#### [PROBLEM TO SOLVE]
What follows is a set of records; give them all back exactly.
:: DATASET CONTENT
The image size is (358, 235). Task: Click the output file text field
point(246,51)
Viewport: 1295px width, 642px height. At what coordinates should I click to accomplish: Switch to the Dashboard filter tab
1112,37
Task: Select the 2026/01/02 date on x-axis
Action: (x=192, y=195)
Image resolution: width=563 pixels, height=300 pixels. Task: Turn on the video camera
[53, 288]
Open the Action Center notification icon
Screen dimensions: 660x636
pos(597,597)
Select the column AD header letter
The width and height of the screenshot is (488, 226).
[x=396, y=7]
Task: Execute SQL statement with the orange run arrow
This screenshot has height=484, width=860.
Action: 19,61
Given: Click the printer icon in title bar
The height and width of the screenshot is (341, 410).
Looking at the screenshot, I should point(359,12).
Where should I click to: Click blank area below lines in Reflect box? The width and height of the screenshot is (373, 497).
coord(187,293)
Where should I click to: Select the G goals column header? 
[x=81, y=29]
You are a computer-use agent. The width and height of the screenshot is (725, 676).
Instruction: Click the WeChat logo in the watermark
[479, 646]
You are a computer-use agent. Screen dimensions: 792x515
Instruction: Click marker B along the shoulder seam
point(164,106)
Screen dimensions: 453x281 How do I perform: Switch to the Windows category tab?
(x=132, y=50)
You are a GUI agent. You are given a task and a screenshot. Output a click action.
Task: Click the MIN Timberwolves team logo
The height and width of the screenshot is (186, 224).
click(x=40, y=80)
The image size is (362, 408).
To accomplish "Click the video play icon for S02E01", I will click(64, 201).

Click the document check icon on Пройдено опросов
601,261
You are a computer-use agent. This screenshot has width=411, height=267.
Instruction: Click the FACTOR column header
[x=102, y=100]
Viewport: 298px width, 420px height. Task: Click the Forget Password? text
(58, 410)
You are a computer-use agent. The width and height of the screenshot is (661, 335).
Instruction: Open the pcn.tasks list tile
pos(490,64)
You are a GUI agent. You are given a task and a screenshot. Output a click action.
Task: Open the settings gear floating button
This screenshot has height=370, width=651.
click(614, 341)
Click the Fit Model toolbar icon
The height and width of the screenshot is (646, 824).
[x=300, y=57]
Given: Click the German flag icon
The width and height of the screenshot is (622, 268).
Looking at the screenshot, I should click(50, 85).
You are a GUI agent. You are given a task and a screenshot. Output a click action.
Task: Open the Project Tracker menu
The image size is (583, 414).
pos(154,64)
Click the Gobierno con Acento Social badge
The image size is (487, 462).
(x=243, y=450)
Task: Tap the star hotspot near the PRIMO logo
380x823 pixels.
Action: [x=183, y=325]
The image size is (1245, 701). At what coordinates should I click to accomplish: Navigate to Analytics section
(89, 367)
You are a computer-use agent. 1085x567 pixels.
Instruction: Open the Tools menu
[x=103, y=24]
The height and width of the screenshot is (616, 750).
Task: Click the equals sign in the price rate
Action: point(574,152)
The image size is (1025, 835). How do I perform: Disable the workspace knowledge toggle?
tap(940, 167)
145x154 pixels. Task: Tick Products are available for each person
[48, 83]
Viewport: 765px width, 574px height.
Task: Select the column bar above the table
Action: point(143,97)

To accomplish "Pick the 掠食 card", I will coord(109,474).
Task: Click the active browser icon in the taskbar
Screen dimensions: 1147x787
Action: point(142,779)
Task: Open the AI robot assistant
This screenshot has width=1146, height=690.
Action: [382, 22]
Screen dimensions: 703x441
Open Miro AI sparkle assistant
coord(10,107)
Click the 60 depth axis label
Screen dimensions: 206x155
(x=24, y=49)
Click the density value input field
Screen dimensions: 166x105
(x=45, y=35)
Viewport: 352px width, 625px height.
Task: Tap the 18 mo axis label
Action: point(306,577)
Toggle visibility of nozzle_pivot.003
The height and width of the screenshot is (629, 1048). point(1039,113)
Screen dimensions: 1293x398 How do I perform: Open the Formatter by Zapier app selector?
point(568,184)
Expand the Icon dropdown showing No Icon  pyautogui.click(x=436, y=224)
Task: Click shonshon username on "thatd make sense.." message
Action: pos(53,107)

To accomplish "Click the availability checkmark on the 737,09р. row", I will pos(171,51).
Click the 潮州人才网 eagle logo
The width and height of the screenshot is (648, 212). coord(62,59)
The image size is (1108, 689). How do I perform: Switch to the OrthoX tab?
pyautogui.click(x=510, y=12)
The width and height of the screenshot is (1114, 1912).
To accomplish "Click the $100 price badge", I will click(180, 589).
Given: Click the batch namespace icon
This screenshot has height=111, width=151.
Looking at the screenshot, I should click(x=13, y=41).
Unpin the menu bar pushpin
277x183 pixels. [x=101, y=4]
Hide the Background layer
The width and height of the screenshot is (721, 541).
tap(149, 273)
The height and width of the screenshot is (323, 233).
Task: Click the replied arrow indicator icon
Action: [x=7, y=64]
::::
#### [WRITTEN RESPONSE]
The image size is (358, 235). Task: Click the output file text field
point(246,51)
Viewport: 1295px width, 642px height. At what coordinates should I click to accomplish: Switch to the Dashboard filter tab
1112,37
Task: Select the 2026/01/02 date on x-axis
Action: (x=192, y=195)
Image resolution: width=563 pixels, height=300 pixels. Task: Turn on the video camera
[53, 288]
Open the Action Center notification icon
Screen dimensions: 660x636
pos(597,597)
Select the column AD header letter
The width and height of the screenshot is (488, 226).
[x=396, y=7]
Task: Execute SQL statement with the orange run arrow
This screenshot has height=484, width=860.
Action: 19,61
Given: Click the printer icon in title bar
The height and width of the screenshot is (341, 410).
Looking at the screenshot, I should point(359,12).
Where should I click to: Click blank area below lines in Reflect box? The width and height of the screenshot is (373, 497).
coord(187,293)
Where should I click to: Select the G goals column header? 
[x=81, y=29]
You are a computer-use agent. The width and height of the screenshot is (725, 676).
Instruction: Click the WeChat logo in the watermark
[479, 646]
You are a computer-use agent. Screen dimensions: 792x515
Instruction: Click marker B along the shoulder seam
point(164,106)
Screen dimensions: 453x281 How do I perform: Switch to the Windows category tab?
(x=132, y=50)
You are a GUI agent. You are given a task and a screenshot. Output a click action.
Task: Click the MIN Timberwolves team logo
The height and width of the screenshot is (186, 224).
click(x=40, y=80)
The image size is (362, 408).
To accomplish "Click the video play icon for S02E01", I will click(64, 201).

Click the document check icon on Пройдено опросов
601,261
You are a computer-use agent. This screenshot has width=411, height=267.
Instruction: Click the FACTOR column header
[x=102, y=100]
Viewport: 298px width, 420px height. Task: Click the Forget Password? text
(58, 410)
You are a computer-use agent. The width and height of the screenshot is (661, 335).
Instruction: Open the pcn.tasks list tile
pos(490,64)
You are a GUI agent. You are given a task and a screenshot. Output a click action.
Task: Open the settings gear floating button
This screenshot has height=370, width=651.
click(614, 341)
Click the Fit Model toolbar icon
The height and width of the screenshot is (646, 824).
[x=300, y=57]
Given: Click the German flag icon
The width and height of the screenshot is (622, 268).
Looking at the screenshot, I should click(50, 85).
You are a GUI agent. You are given a task and a screenshot. Output a click action.
Task: Open the Project Tracker menu
The image size is (583, 414).
pos(154,64)
Click the Gobierno con Acento Social badge
The image size is (487, 462).
(x=243, y=450)
Task: Tap the star hotspot near the PRIMO logo
380x823 pixels.
Action: [x=183, y=325]
The image size is (1245, 701). At what coordinates should I click to accomplish: Navigate to Analytics section
(89, 367)
You are a computer-use agent. 1085x567 pixels.
Instruction: Open the Tools menu
[x=103, y=24]
The height and width of the screenshot is (616, 750).
Task: Click the equals sign in the price rate
Action: point(574,152)
The image size is (1025, 835). How do I perform: Disable the workspace knowledge toggle?
tap(940, 167)
145x154 pixels. Task: Tick Products are available for each person
[48, 83]
Viewport: 765px width, 574px height.
Task: Select the column bar above the table
Action: point(143,97)

To accomplish "Pick the 掠食 card", I will coord(109,474).
Task: Click the active browser icon in the taskbar
Screen dimensions: 1147x787
Action: point(142,779)
Task: Open the AI robot assistant
This screenshot has width=1146, height=690.
Action: [382, 22]
Screen dimensions: 703x441
Open Miro AI sparkle assistant
coord(10,107)
Click the 60 depth axis label
Screen dimensions: 206x155
(x=24, y=49)
Click the density value input field
Screen dimensions: 166x105
(x=45, y=35)
Viewport: 352px width, 625px height.
Task: Tap the 18 mo axis label
Action: point(306,577)
Toggle visibility of nozzle_pivot.003
The height and width of the screenshot is (629, 1048). point(1039,113)
Screen dimensions: 1293x398 How do I perform: Open the Formatter by Zapier app selector?
point(568,184)
Expand the Icon dropdown showing No Icon  pyautogui.click(x=436, y=224)
Task: Click shonshon username on "thatd make sense.." message
Action: pos(53,107)

To accomplish "Click the availability checkmark on the 737,09р. row", I will pos(171,51).
Click the 潮州人才网 eagle logo
The width and height of the screenshot is (648, 212). coord(62,59)
The image size is (1108, 689). How do I perform: Switch to the OrthoX tab?
pyautogui.click(x=510, y=12)
The width and height of the screenshot is (1114, 1912).
To accomplish "Click the $100 price badge", I will click(180, 589).
Given: Click the batch namespace icon
This screenshot has height=111, width=151.
Looking at the screenshot, I should click(x=13, y=41).
Unpin the menu bar pushpin
277x183 pixels. [x=101, y=4]
Hide the Background layer
The width and height of the screenshot is (721, 541).
tap(149, 273)
The height and width of the screenshot is (323, 233).
Task: Click the replied arrow indicator icon
Action: [x=7, y=64]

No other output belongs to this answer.